Grooming codes often implicate the personal and voluntary choices an employee makes in his or her appearance and hence do not raise an issue under the prohibition of sexual stereotyping. The rights of an employer to dictate how he will run his business can be at odds with an employee’s right to self-expression through appearance only if such appearance is based on an immutable characteristic such as race, gender, or nationality. If the employee wants to keep the job, he or she may choose to comply with the employer’s grooming and appearance standards. If they choose not to, there is no actionable cause under Title VII. For this reason grooming policies, which differentiate between the appearance of male and female employees, though they may necessarily implicate sexual stereotypes of how an employee should appear, are not prohibited by Title VII. Grooming codes and cases analyzing the constitutionality and permissibility of such policies often fall into two categories: standards of personal hygiene and standards of personal attractiveness and desirability.

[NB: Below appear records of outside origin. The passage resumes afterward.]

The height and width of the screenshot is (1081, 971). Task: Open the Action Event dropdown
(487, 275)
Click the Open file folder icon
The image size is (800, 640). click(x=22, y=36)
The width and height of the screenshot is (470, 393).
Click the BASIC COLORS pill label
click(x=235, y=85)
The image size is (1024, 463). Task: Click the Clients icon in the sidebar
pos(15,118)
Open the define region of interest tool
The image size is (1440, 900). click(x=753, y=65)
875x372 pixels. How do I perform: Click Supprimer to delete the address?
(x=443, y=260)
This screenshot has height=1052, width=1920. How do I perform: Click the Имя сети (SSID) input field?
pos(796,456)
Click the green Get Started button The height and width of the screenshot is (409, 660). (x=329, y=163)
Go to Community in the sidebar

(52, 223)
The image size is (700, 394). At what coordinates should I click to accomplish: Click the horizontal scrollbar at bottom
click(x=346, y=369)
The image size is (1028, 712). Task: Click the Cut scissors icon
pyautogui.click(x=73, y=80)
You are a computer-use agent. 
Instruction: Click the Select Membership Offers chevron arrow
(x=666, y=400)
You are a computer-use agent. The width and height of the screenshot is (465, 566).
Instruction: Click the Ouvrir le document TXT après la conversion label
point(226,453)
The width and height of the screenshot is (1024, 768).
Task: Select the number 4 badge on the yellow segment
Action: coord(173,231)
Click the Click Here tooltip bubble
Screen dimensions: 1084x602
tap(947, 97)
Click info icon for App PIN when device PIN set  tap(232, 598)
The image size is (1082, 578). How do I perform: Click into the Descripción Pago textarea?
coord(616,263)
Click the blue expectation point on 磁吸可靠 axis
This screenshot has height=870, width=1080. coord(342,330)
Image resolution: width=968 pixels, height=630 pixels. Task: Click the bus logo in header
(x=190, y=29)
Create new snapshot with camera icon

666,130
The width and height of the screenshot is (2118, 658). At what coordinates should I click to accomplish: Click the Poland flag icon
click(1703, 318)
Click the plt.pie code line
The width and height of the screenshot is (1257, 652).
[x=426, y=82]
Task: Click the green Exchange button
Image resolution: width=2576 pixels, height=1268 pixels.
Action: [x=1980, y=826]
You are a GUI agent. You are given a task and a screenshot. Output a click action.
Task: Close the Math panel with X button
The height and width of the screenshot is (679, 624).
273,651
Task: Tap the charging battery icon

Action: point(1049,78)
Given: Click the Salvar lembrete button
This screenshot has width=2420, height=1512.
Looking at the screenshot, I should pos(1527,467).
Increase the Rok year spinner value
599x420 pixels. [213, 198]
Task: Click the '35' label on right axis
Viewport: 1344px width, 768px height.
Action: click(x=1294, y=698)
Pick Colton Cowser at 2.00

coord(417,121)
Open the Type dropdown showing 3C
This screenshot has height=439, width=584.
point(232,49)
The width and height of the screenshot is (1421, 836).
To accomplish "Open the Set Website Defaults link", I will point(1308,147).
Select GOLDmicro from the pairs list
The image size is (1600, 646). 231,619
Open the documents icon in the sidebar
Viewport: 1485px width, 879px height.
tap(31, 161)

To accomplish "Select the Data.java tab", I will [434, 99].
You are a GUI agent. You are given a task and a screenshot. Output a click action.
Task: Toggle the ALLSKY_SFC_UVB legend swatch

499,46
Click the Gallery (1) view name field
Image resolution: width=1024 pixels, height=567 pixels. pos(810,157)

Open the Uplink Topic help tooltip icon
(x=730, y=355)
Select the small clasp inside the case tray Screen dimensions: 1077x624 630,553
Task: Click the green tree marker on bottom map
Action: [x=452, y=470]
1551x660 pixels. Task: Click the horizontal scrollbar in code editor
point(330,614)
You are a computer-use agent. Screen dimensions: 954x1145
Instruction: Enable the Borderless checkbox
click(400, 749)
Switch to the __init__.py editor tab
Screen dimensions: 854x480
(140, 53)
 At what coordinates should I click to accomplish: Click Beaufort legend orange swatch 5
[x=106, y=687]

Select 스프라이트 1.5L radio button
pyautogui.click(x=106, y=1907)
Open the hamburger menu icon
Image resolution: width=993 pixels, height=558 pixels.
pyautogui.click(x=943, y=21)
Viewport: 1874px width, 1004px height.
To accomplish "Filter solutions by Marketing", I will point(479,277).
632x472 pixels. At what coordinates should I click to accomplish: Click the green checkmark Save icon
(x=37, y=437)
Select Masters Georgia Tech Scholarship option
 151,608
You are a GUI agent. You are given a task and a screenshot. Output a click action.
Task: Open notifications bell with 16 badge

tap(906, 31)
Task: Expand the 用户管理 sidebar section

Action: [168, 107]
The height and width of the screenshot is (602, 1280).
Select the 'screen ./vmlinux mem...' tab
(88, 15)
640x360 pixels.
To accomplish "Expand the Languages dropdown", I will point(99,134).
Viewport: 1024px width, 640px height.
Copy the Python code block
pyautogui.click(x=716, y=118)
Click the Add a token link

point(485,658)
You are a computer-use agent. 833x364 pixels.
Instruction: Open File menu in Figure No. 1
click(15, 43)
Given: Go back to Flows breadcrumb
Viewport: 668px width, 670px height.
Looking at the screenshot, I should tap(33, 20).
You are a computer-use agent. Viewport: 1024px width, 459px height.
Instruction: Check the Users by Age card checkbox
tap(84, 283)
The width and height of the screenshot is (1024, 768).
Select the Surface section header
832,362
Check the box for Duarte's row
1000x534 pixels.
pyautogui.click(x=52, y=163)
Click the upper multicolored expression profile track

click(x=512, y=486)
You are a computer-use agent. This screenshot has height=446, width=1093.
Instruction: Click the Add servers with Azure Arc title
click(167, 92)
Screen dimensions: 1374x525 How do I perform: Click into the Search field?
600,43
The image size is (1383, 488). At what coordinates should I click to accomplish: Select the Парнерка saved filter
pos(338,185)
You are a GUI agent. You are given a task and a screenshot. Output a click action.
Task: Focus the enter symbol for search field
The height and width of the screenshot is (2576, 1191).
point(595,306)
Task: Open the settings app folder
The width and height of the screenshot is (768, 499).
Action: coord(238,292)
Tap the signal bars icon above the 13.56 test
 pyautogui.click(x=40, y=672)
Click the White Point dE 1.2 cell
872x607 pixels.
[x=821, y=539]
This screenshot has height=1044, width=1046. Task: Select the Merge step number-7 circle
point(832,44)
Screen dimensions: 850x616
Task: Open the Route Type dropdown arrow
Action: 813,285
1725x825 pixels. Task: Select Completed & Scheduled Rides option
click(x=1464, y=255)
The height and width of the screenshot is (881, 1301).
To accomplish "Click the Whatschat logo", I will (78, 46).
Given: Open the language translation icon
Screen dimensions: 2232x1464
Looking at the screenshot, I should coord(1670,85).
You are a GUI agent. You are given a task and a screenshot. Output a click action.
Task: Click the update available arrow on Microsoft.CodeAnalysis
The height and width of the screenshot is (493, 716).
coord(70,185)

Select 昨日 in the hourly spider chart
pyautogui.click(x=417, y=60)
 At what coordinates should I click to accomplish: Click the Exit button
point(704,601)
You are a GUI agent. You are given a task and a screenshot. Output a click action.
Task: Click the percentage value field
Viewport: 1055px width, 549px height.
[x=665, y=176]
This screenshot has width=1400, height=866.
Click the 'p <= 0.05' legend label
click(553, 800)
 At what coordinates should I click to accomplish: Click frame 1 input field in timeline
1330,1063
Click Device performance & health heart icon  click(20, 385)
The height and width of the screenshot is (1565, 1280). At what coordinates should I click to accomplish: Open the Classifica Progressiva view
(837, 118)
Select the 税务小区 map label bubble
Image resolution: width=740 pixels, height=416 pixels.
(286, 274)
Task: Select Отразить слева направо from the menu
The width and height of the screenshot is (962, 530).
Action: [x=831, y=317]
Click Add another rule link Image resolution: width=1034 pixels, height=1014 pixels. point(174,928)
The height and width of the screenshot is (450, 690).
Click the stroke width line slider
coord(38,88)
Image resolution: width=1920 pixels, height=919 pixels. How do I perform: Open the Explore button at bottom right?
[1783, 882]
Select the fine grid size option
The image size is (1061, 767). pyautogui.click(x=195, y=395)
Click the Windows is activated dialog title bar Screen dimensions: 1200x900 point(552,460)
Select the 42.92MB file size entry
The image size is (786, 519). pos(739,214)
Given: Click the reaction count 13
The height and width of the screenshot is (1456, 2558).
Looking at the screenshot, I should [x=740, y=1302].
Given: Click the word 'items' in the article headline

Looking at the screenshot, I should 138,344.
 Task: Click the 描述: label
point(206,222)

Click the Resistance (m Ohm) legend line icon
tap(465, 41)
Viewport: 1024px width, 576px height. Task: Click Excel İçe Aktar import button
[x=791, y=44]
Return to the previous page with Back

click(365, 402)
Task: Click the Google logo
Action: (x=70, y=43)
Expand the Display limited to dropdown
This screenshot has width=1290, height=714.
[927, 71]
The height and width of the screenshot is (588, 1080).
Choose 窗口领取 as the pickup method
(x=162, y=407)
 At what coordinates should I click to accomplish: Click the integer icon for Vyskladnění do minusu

There are exceptions to the permissibility of grooming codes. Where a dress code or grooming standard involves an immutable characteristic of the employee, the courts modify the Title VII analysis. Dress codes which require women to dress conservatively or more feminine are permissible under the case law. However, employers are in violation of an employee’s civil right when requiring the female employee to wear provocative cloths that will result in sexual harassment or assault of the employee. Hence, dress requirements restricting an employee’s appearance in the opposite direction of socially acceptable are impermissible. Disparate application of a grooming code on one gender is also an impermissible grooming code.